Fundie fuckwit update, Part 5: Falwell is widely recognised as something of a fool, at best; for some reason, though, Billy Graham is generally viewed with approval and respect and has been Protestant father-confessor to every President from Eisenhower to Clinton, and … has achieved the status of America’s mainstream cleric. I’ve never really understood why that should be the case.

Something of the real character of Billy Graham is revealed, though, by the Nixon tapes recently released. This is what Christopher Hitchens says:

H.R. Haldeman’s diaries of the Watergate years, published in 1994, gave an account of a conversation between Nixon and Graham that included some heated talk about "Satanic Jews," and what to do about them. This elegant exchange followed a "prayer breakfast" that the two men had graced in February 1972.… Now we have the tapes, first made public in an excellent piece by James Warren in the Chicago Tribune, and despite their many deletions they show Graham to be an avid bigot as well as a cheap liar.

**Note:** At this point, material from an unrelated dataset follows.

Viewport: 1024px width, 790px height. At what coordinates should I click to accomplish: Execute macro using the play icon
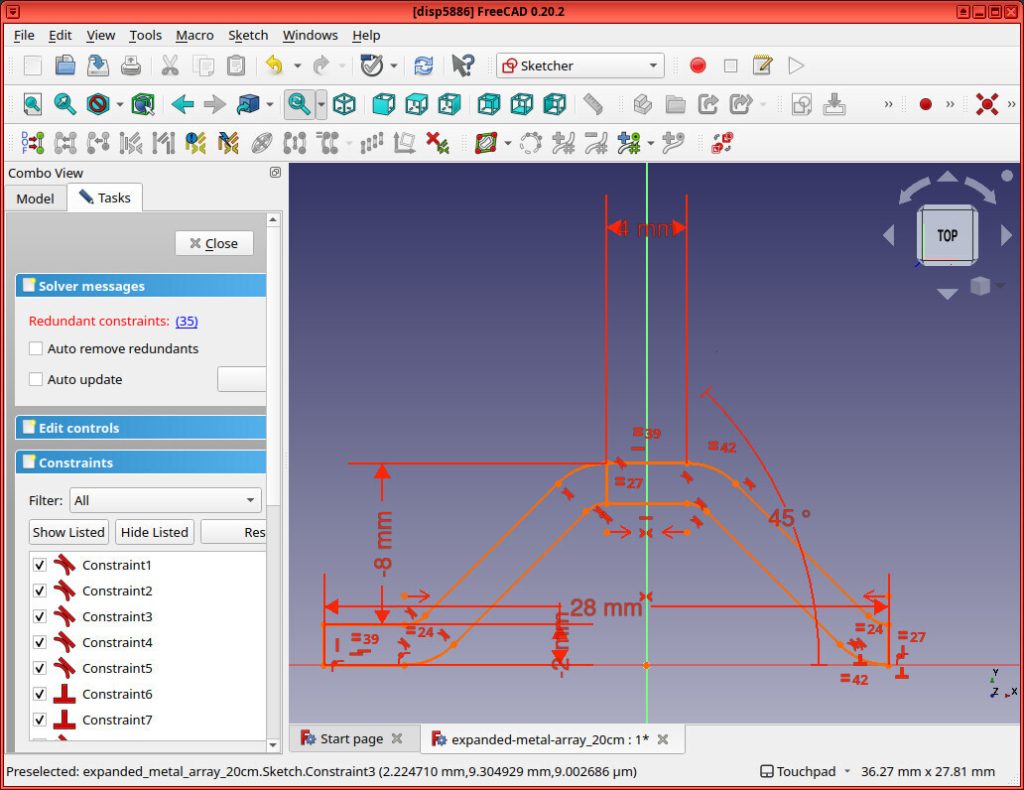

Nixon initiates the conversation but Graham can’t wait to join in. Jewish control over the media is assumed, of course, and Graham says, "This stranglehold has got to be broken or the country’s going down the drain." "You believe that?" asks Nixon and, when the preacher-man says, "Yes, sir," responds, "Oh, boy, so do I. I can’t ever say that but I believe it." (This seems to me to take care, at long last, of the excuse peddled by Nixon’s defenders that he liked to talk dirty about Jews only in order to seem tough to his gruesome subordinates.) Yet it is, admittedly, Graham who makes most of the running. The key excerpt is this: "But I have to lean a little bit, you know. I go and keep friends with Mr. Rosenthal at the New York Times, and people of that sort. And all—not all the Jews, but a lot of the Jews are great friends of mine. They swarm around me and are friendly to me. Because they know I am friendly to Israel and so forth. They don’t know how I really feel about what they’re doing to this country."

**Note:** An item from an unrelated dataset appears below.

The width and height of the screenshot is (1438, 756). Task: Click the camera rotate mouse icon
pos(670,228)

Or, more succinctly: The country’s senior Protestant is a gaping and mendacious anti-Jewish peasant.

[ end of entry ]

That piece by Hitchens, incidentally, was in response to an earlier article by Katha Pollitt which he considered too lenient to religious leaders. It begins like this:

Let’s say there was a school system or a chain of clinics on whose professional staff were a certain number of men who molested the children in their care and who, whenever this behavior came to the attention of their superiors, were shifted to another school or clinic, with parents and colleagues, not to mention the justice system, kept in the dark whenever possible. Imagine that this practice continued for thirty years… Don’t you think that when the story finally broke, the men who had made and implemented the policy would be held legally responsible—for something? Certainly they would lose their jobs.

Bring God into the picture, though, and everything changes.